The whole debate revolves around the question, “Whether Riyadh’s policy has strength to shake the foundations of prevailing Washington led global order or not?” Is the global order a volatile structure to be transformed so easily just by shifting a policy of one state, or does this policy shift have some potential challenges? Before directly coming to the horror impacts of this policy, we should better discuss the worth of energy security and its irrefutable importance for the stable global economic system. If the fuel prices aren’t lowered, it will halt or lower the industrial processes of major industrialized states, including the U.S., consequently drastically affecting the states’ GDP and Per capita income. The vulnerabilities in economic position will surely lead to chaos and internal instability.  

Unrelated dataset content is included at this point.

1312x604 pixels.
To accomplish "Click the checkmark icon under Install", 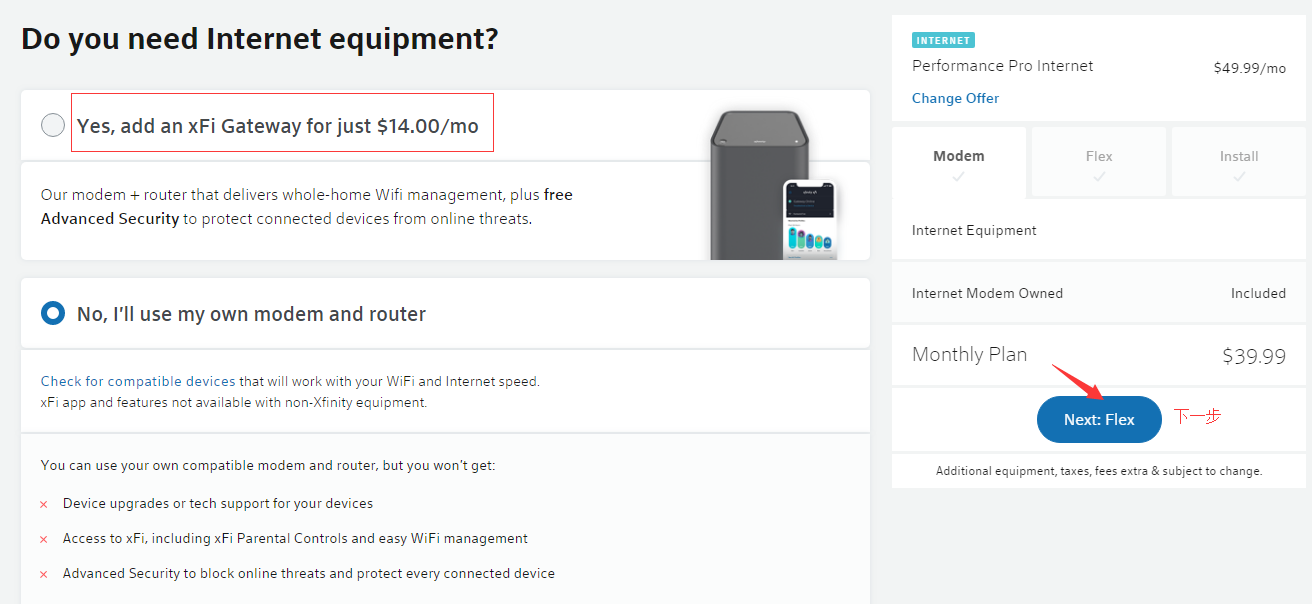I will [1238, 177].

The other facet of this debate, “Whether Riyadh is shifting towards Russia or not? Is Russia capable enough to serve the strategic interests of Riyadh? If not, then what does this policy shift mean?” The ultimate strategic interests of Riyadh always centered on attaining regional hegemony by countering Tehran. At the same time, Moscow is already enjoying better diplomatic ties with Tehran. Moscow will adopt a balanced approach between Riyadh and Tehran. Contrarily, there may be some possibilities of extension of this Riyadh-Moscow cooperation from energy to Economic and military cooperation because Russia is capable of providing the defense technology to Riyadh but unable to provide security in the region. Most importantly, Washington’s institutional hold can be used against Riyadh. These threats still can restrict Riyadh from standing up with Moscow. 

The other important frontier of this debate is KSA’s willingness to join BRICS. As the world’s largest oil exporter, Saudi Arabia has played a central role in the Petrodollar system. The country has used its vast oil reserves to maintain a strong influence on the global economy and has largely adhered to the practice of only selling oil in exchange for U.S. dollars. This has helped to ensure the continued global demand for U.S. dollars and has contributed to the dollar’s status as the dominant global currency. One potential outcome is that Saudi Arabia and other BRICS countries could agree to use a different currency for oil trade, such as the Chinese yuan or a new currency specifically for use by BRICS countries. This could lead to a decrease in global demand for U.S. dollars and potentially negatively affect the U.S. economy.

Saudi Arabia’s recent policy shift towards BRICS and Russia has raised questions about the stability of the current global order, particularly about the stability of Petro-dollars and global energy security. While it is debatable whether the shift is motivated by economic or strategic interests, it is clear that this move is a serious concern for the United States and has the potential to impact the contemporary Washington-led global order significantly. It remains to be seen whether Saudi Arabia will follow through with its potential decision to join the BRICS group and how this will affect its relationships with other countries, particularly Russia and the United States. In a nutshell, major global order changes are expected to occur if Saudi Arabia joins BRICS because it will affect the supremacy of Petro-dollars and consequently lead to the decline in U.S. economic power.